**GIVEN ENTRIES**
━━━━━━━━━━━━━━━━━━━━━━━━━━━━━━
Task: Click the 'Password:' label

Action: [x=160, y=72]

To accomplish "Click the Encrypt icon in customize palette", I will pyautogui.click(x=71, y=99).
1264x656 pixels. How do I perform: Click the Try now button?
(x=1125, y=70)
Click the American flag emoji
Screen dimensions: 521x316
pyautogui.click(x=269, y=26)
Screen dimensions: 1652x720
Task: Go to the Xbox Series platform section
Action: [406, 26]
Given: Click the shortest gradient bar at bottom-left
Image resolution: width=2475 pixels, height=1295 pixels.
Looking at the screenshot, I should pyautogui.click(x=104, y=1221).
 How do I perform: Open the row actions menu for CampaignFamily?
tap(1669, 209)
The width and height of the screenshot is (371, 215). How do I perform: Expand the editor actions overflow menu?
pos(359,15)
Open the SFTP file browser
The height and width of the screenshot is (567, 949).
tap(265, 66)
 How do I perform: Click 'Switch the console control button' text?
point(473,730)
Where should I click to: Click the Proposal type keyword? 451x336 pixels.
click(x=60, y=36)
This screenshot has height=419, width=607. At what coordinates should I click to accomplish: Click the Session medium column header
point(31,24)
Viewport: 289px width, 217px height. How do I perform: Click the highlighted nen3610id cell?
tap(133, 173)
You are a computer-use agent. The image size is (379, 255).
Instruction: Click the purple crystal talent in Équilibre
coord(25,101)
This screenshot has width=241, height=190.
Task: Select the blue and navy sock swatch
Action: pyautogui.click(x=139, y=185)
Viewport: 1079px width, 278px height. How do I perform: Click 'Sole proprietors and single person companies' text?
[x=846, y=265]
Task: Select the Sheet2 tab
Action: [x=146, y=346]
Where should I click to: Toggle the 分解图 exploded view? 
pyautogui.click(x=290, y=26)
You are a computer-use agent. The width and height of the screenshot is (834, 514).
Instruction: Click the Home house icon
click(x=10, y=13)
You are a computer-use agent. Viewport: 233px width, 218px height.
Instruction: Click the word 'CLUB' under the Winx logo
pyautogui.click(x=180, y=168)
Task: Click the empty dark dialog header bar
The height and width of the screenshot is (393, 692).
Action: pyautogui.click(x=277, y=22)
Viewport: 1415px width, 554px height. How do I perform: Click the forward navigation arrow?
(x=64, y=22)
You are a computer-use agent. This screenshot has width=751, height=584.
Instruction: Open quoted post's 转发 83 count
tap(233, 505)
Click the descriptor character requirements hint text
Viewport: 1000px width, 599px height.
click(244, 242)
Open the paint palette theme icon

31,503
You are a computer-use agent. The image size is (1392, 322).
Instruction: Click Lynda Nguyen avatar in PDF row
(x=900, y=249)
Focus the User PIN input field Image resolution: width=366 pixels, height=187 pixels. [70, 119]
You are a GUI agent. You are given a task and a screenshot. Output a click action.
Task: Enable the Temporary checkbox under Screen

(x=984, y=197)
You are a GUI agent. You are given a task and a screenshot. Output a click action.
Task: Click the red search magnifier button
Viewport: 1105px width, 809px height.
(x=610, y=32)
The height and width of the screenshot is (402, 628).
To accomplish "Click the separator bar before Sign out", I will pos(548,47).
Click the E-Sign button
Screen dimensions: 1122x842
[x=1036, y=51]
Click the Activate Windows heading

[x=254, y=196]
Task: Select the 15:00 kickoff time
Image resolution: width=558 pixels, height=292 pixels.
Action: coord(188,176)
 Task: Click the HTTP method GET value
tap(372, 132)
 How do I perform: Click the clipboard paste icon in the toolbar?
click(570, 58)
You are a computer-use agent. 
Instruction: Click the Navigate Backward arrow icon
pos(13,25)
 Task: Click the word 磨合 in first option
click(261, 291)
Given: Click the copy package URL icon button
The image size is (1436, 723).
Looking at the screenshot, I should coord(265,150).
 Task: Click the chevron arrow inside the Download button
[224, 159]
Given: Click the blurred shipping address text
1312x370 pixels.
━━━━━━━━━━━━━━━━━━━━━━━━━━━━━━
**AIM OF THE TASK**
Pull out each record as written and restate it exactly.

**RESPONSE TO THE EXERCISE**
Task: Click the 'Password:' label

Action: [x=160, y=72]

To accomplish "Click the Encrypt icon in customize palette", I will pyautogui.click(x=71, y=99).
1264x656 pixels. How do I perform: Click the Try now button?
(x=1125, y=70)
Click the American flag emoji
Screen dimensions: 521x316
pyautogui.click(x=269, y=26)
Screen dimensions: 1652x720
Task: Go to the Xbox Series platform section
Action: [406, 26]
Given: Click the shortest gradient bar at bottom-left
Image resolution: width=2475 pixels, height=1295 pixels.
Looking at the screenshot, I should pyautogui.click(x=104, y=1221).
 How do I perform: Open the row actions menu for CampaignFamily?
tap(1669, 209)
The width and height of the screenshot is (371, 215). How do I perform: Expand the editor actions overflow menu?
pos(359,15)
Open the SFTP file browser
The height and width of the screenshot is (567, 949).
tap(265, 66)
 How do I perform: Click 'Switch the console control button' text?
point(473,730)
Where should I click to: Click the Proposal type keyword? 451x336 pixels.
click(x=60, y=36)
This screenshot has height=419, width=607. At what coordinates should I click to accomplish: Click the Session medium column header
point(31,24)
Viewport: 289px width, 217px height. How do I perform: Click the highlighted nen3610id cell?
tap(133, 173)
You are a computer-use agent. The image size is (379, 255).
Instruction: Click the purple crystal talent in Équilibre
coord(25,101)
This screenshot has width=241, height=190.
Task: Select the blue and navy sock swatch
Action: pyautogui.click(x=139, y=185)
Viewport: 1079px width, 278px height. How do I perform: Click 'Sole proprietors and single person companies' text?
[x=846, y=265]
Task: Select the Sheet2 tab
Action: [x=146, y=346]
Where should I click to: Toggle the 分解图 exploded view? 
pyautogui.click(x=290, y=26)
You are a computer-use agent. The width and height of the screenshot is (834, 514).
Instruction: Click the Home house icon
click(x=10, y=13)
You are a computer-use agent. Viewport: 233px width, 218px height.
Instruction: Click the word 'CLUB' under the Winx logo
pyautogui.click(x=180, y=168)
Task: Click the empty dark dialog header bar
The height and width of the screenshot is (393, 692).
Action: pyautogui.click(x=277, y=22)
Viewport: 1415px width, 554px height. How do I perform: Click the forward navigation arrow?
(x=64, y=22)
You are a computer-use agent. This screenshot has width=751, height=584.
Instruction: Open quoted post's 转发 83 count
tap(233, 505)
Click the descriptor character requirements hint text
Viewport: 1000px width, 599px height.
click(244, 242)
Open the paint palette theme icon

31,503
You are a computer-use agent. The image size is (1392, 322).
Instruction: Click Lynda Nguyen avatar in PDF row
(x=900, y=249)
Focus the User PIN input field Image resolution: width=366 pixels, height=187 pixels. [70, 119]
You are a GUI agent. You are given a task and a screenshot. Output a click action.
Task: Enable the Temporary checkbox under Screen

(x=984, y=197)
You are a GUI agent. You are given a task and a screenshot. Output a click action.
Task: Click the red search magnifier button
Viewport: 1105px width, 809px height.
(x=610, y=32)
The height and width of the screenshot is (402, 628).
To accomplish "Click the separator bar before Sign out", I will pos(548,47).
Click the E-Sign button
Screen dimensions: 1122x842
[x=1036, y=51]
Click the Activate Windows heading

[x=254, y=196]
Task: Select the 15:00 kickoff time
Image resolution: width=558 pixels, height=292 pixels.
Action: coord(188,176)
 Task: Click the HTTP method GET value
tap(372, 132)
 How do I perform: Click the clipboard paste icon in the toolbar?
click(570, 58)
You are a computer-use agent. 
Instruction: Click the Navigate Backward arrow icon
pos(13,25)
 Task: Click the word 磨合 in first option
click(261, 291)
Given: Click the copy package URL icon button
The image size is (1436, 723).
Looking at the screenshot, I should coord(265,150).
 Task: Click the chevron arrow inside the Download button
[224, 159]
Given: Click the blurred shipping address text
1312x370 pixels.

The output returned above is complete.